To delineate pathways associated with focal amplification of 22q11.21 (Fig. 2d), genes differentially expressed between 22q11.21-amplified and non-amplified acral melanomas were identified by constructing a linear model (lm function in R) to predict amplification status as a function of (1) gene expression (log2 adjusted) and (2) tumor stage (at the time of resection). The t value corresponding to the expression vector of each gene was used to rank-order the transcriptome. Pre-ranked gene set enrichment analysis (GSEA)34 was subsequently applied to the ranked-ordered transcriptome in order to assess HALLMARK pathways in MSigDB (v7.2)111.
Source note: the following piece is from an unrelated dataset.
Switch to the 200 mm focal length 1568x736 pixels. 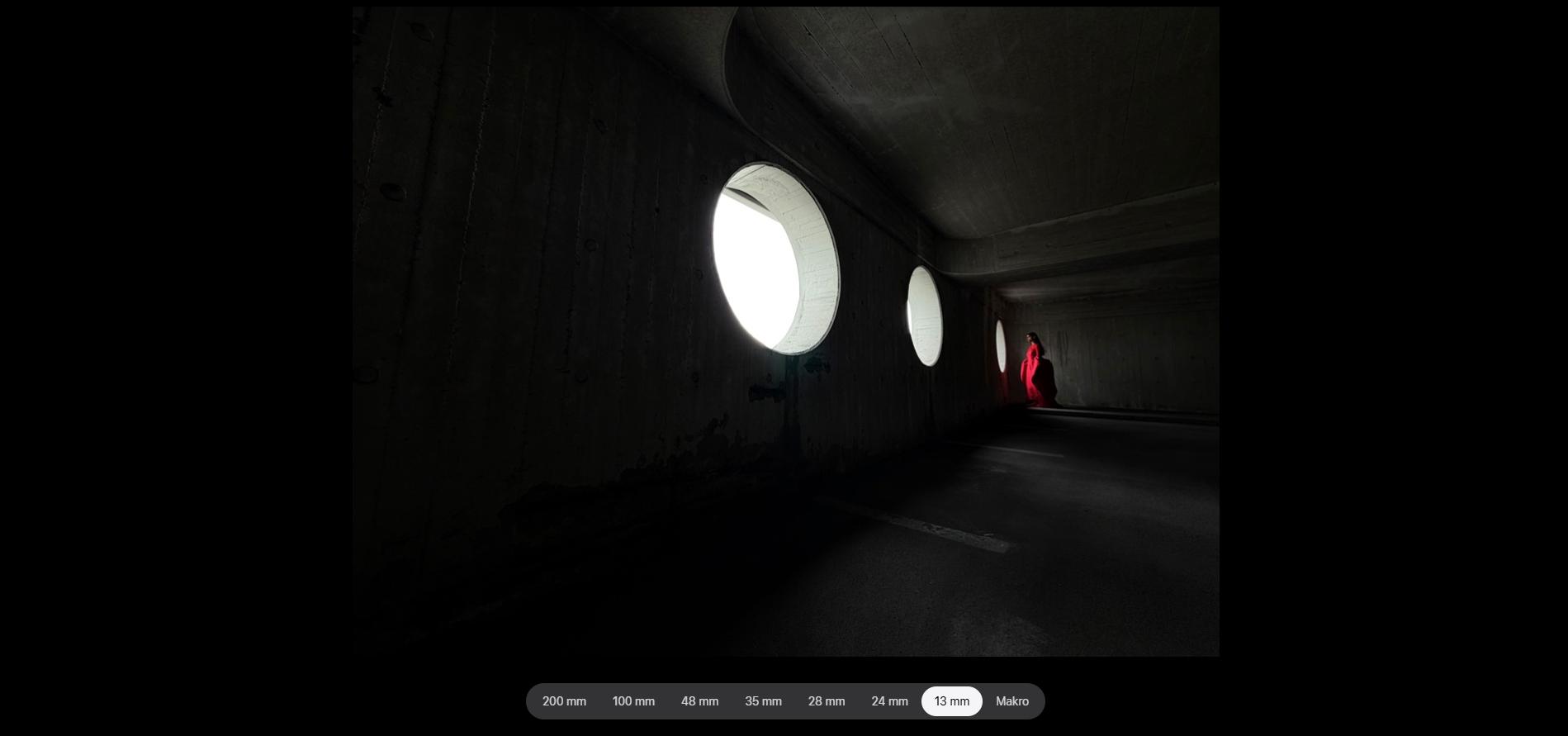(x=564, y=701)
Related to Fig. 2e, we curated a list of immunomodulatory genes, including immune checkpoint molecules, and analyzed their expression in both acral cohorts using hierarchical clustering applied with Pearson correlation and Ward D2.
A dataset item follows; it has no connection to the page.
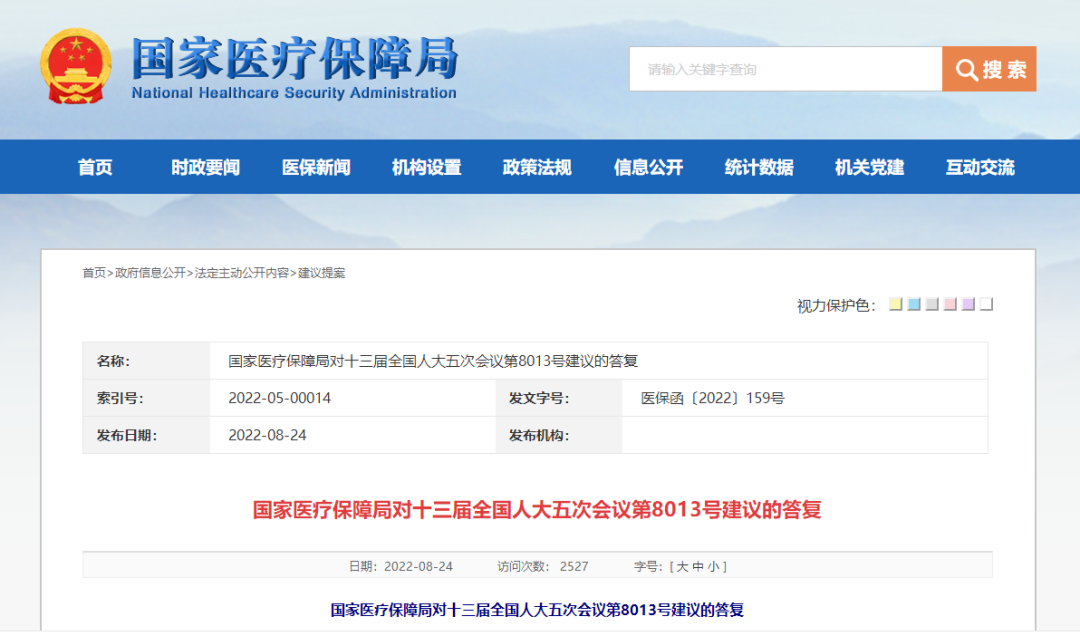Set font size to 大 (large)
Image resolution: width=1080 pixels, height=636 pixels.
[683, 567]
Gene fusion detection from RNA-seq data

To identify fusion genes, we aligned the RNA-seq reads for each sample to the GRCh38 human reference genome using HISAT2112 (v2.1.0). Candidate fusion transcripts in the sequencing reads were identified with STAR-Fusion (v1.2.0), employing the STAR aligner and FusionInspector annotator (v1.1.0) to identify the position of the chimeric RNA. For ease of manual review, the fusions were sub-grouped, with each fusion placed into the first group that either gene matched: (1) mitochondrial genes, (2) immunoglobulin genes, (3) protocadherin genes, (4) commonly expressed fusions using GTEx expression data, (5) fusions of neighboring/local_rearrangement genes, (6) non-annotated genes, and (7) all others i.e., the rare, non-local fusions of annotated protein-coding genes.

Survival analysis

Cox proportional hazards regression (coxph in R survival package113 v3.2-7) was applied to estimate overall survival associations. Cases with an initial diagnosis preceding the sequenced tumor by more than 5 years were excluded from analysis (n = 5). To estimate stage- and/or TIL-adjusted associations with overall survival, stage and/or CIBERSORTx-inferred TIL content were included as a covariate. Kaplan–Meier plots for comparison of survival curves were generated either by the survminer114 package in R (v0.4.5) or by Graphpad Prism (v8).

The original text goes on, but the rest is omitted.